For just the 5th time since 1950, the S&P 500 dropped at least 1% on the last trading day of the year. We looked at the previous 4 incidents to see if there was any pattern to the market performance going forward. We will emphasize the following caveats regarding the study.

  • A mere 4 precedents is not enough to produce any statistically significant conclusions for us.
  • Year-end dynamics can produce market action that is more related to re-balancing, re-positioning, tax considerations, etc than it is to the organic trend at hand.
  • Due to new year dynamics, January is a goofy month and often produces counter-trend action.

We still took a look to see if there were any interesting results. There were.

The 4 dates that saw 1% drops in the S&P 500 were 12/31/1996 (-1.7%), 12/29/2000 (-1.0%), 12/31/2001 (-1.1%) and 12/31/2009 (-1.0%). Although we show the subsequent returns out to 1 year, we thought it was a stretch to extrapolate anything further out than 1 month from one day’s market action (even that may be a stretch). So we focused on returns out to a month, as shown in the chart. Here are some interesting tidbits that we found:

  • 2 Januarys showed gains, 1997 (+6.1%) and 2001 (+3.5%) and 2 Januarys showed losses, 2002 (-1.6%) and 2010 (-3.7%)
  • The 2 Januarys that showed gains, 1997 and 2001 were each down the 1st day of the month, by -0.5% and -2.8% respectively. Each time, that was the low point for the month.
  • The 2 Januarys that showed losses, 2002 and 2010 were each up the 1st day of the month, by +0.6% and +1.6% respectively. January 2002’s max gain came on day 3 (+2.1%) and January 2010’s max gain came on day 12 (+3.2%).
  • January 1997’s day 1 loss of -0.5% marked the low point for the year.
  • January 2002’s day 3 max gain of +2.1% marked the high point for the year.
  • January 2001’s max gain of +4.0% on day 21 marked the high point for the year.
  • All 4 Januarys were up after 2 and 3 days.
  • The median January drawdown among the occurrences was -3.3%, double the historical median for all months.
  • 3 of the 4 occurrences (1997 was up) saw 6-month losses, with a median loss of -7.3%.

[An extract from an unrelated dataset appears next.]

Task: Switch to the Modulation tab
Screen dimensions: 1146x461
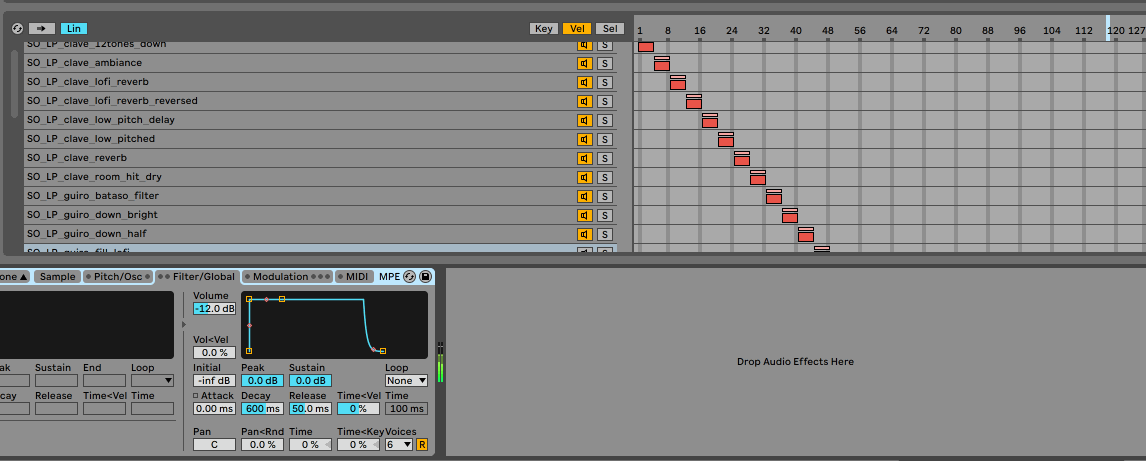Action: coord(280,277)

One final note is that when making historical comparisons, when possible we like to make our best attempts at doing so with periods at similar points in the market cycle. The 4 precedents do not really match up with where we are currently. 1996 had similarities in that it was coming off a very strong 2-year period. However, it was also in the meat of a secular bull market. 2000 marked the top of the secular bull, however the market had been weak for the last 4 months of the year, at least, whereas we are just off the highs now. 2001 only bore resemblance in its strong 3+ months ending the year. 2009 was a strong year, like 2014; however, it was coming off of a cyclical low.

Our takeaway is that there are some pretty interesting statistics following the 4 previous times the S&P 500 dropped at least 1% on the final day of the year. Generally, returns were above average in the short-term and poor in the longer-term. However, again, we are not going to put a ton of stock into this study, for the caveats that we listed above. These are perhaps mostly trivial data points. However, *IF* the market were to follow the historical template, it would appear that bulls should be hoping for a down day today as it relates to January’s performance.